Fatah and Hamas Poised to Name Pm

The two main Palestinian political factions have agreed on a prime minister to head a national unity government in a move aimed at lifting economic sanction, the Associated Press reported today.

Senior Hamas officials in Syria said Hamas and Fatah had agreed on Mohammed Shabir to head the next Palestinian unity government.

The US-educated Mr Shabir, who was in charge of Gaza's Islamic University until 2005, is considered to be close to the militant group Hamas but not an active supporter.

A Palestinian unity government could be in place by December, the Palestinian president and Fatah leader, Mahmoud Abbas, said last week.

The Palestinian prime minister and Hamas leader, Ismail Haniya, said he was prepared to resign if his departure could end the debilitating aid boycott.

Hamas and Fatah have been arguing for months over the formation of an internationally acceptable unity government.

Israel and the west imposed sanctions on the Palestinian Authority when Hamas, which they consider a terrorist organisation, formed a government after a sweeping victory in legislative elections in March.
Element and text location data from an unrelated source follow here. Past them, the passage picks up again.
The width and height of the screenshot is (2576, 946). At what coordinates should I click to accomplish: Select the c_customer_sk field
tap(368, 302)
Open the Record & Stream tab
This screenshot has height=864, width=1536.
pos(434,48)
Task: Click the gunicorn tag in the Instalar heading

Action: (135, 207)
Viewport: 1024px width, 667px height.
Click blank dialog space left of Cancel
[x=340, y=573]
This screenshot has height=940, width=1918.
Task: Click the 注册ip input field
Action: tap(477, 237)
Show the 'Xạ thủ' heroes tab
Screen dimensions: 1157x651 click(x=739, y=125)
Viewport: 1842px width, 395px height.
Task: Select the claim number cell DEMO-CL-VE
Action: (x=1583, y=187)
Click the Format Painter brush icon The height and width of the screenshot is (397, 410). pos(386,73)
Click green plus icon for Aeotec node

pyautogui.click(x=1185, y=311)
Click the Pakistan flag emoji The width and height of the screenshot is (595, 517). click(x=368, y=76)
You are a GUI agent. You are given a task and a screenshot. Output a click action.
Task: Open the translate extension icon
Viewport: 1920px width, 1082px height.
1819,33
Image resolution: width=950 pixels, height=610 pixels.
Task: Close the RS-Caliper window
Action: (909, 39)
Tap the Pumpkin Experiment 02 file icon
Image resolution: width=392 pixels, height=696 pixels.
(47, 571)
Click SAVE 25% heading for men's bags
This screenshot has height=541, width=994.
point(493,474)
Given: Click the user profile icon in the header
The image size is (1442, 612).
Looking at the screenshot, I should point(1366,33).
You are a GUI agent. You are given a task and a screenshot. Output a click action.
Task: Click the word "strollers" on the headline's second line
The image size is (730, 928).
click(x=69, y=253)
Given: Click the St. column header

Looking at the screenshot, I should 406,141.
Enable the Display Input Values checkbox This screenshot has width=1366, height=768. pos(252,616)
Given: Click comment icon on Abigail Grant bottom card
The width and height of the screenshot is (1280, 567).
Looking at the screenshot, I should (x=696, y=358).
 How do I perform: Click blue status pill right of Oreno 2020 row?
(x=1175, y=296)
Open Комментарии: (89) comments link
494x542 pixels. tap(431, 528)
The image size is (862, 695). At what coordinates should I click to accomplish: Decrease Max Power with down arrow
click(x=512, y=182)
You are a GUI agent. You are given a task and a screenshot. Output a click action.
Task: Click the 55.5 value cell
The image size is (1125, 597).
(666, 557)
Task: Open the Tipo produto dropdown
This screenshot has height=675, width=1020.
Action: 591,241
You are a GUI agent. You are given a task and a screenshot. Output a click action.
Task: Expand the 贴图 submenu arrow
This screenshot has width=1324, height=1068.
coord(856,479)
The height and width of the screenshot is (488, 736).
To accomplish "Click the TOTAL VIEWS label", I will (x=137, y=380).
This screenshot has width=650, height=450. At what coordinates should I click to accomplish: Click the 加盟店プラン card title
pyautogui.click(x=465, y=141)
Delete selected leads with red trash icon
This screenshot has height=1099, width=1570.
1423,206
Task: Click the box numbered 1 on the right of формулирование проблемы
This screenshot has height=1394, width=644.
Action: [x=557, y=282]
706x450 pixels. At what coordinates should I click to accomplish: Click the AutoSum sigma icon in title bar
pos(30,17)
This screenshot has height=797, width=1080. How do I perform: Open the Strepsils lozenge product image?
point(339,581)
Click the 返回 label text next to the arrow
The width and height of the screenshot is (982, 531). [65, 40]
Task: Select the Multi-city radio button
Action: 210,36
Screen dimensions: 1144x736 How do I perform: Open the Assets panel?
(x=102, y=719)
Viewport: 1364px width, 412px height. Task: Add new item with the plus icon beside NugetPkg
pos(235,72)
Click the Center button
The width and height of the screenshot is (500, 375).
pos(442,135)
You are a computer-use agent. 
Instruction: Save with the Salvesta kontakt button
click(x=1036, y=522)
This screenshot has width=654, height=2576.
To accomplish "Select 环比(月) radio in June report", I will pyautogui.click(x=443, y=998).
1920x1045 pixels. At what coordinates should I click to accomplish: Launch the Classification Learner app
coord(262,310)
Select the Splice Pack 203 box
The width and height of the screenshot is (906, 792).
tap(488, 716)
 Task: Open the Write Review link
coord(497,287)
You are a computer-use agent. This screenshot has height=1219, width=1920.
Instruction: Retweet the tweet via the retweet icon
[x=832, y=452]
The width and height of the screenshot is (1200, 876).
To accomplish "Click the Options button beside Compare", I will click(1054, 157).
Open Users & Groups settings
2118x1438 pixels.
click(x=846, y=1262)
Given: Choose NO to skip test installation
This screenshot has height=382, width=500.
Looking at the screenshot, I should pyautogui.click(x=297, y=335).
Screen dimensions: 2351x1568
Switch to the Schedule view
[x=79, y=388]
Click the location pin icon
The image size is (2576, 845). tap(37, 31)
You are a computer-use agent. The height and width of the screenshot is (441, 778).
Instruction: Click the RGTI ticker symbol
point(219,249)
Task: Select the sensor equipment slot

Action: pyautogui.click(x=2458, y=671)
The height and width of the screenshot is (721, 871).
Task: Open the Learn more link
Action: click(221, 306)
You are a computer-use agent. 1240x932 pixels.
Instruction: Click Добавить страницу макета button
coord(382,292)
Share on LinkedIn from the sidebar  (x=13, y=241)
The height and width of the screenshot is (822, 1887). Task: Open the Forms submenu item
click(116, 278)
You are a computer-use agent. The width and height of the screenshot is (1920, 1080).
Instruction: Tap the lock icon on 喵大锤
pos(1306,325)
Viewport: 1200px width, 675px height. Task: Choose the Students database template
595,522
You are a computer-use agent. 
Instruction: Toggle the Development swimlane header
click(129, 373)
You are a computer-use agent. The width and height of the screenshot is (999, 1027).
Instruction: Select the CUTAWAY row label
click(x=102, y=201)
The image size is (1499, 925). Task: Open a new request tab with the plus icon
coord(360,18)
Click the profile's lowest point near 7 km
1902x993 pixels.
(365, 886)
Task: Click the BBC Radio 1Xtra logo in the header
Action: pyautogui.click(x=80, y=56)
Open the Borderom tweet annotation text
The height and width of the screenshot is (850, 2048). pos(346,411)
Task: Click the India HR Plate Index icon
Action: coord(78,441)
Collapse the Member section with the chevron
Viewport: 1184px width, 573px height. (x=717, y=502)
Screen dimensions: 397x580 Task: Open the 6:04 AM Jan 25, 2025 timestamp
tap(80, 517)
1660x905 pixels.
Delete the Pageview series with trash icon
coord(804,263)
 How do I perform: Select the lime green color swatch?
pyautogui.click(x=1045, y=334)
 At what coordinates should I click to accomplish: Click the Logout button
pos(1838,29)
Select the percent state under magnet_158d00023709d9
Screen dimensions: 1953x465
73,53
Since Hamas was elected, Israel has refused to transfer the $60m (£31m) in monthly tax revenues due to the Palestinians, and the west has halted direct financial support for the government.

Some 160,000 government employees, from doctors and teachers to security staff, have gone without their salary, and regular Israeli closures and delays at crossing points out of Gaza have badly hit the already fragile economy.

The Palestinian Authority's inability to pay civil servants has heightened tensions, and supporters of Fatah and Hamas have clashed in recent months.

Gaza has been badly hit by an economic crisis and conflict with Israel. Since militants captured an Israeli soldier near Gaza in June, Israeli military operations have killed more than 350 Palestinians in the densely populated area, many of them civilians.

One of the attacks, an artillery strike last Wednesday on houses in Beit Hanoun, killed 18 members of a single family.

The Israeli prime minister, Ehud Olmert, who is in Washington for talks with the US president, George Bush, urged Hamas to meet US, Israeli and international demands to renounce violence, recognise Israel and accept existing interim peace accords. Hamas has refused.

The British prime minister, Tony Blair, was expected to use a foreign policy speech today to repeat, in words directed at the Bush administration, that no peace is likely in the Middle East without a solution to the Palestine-Israel crisis.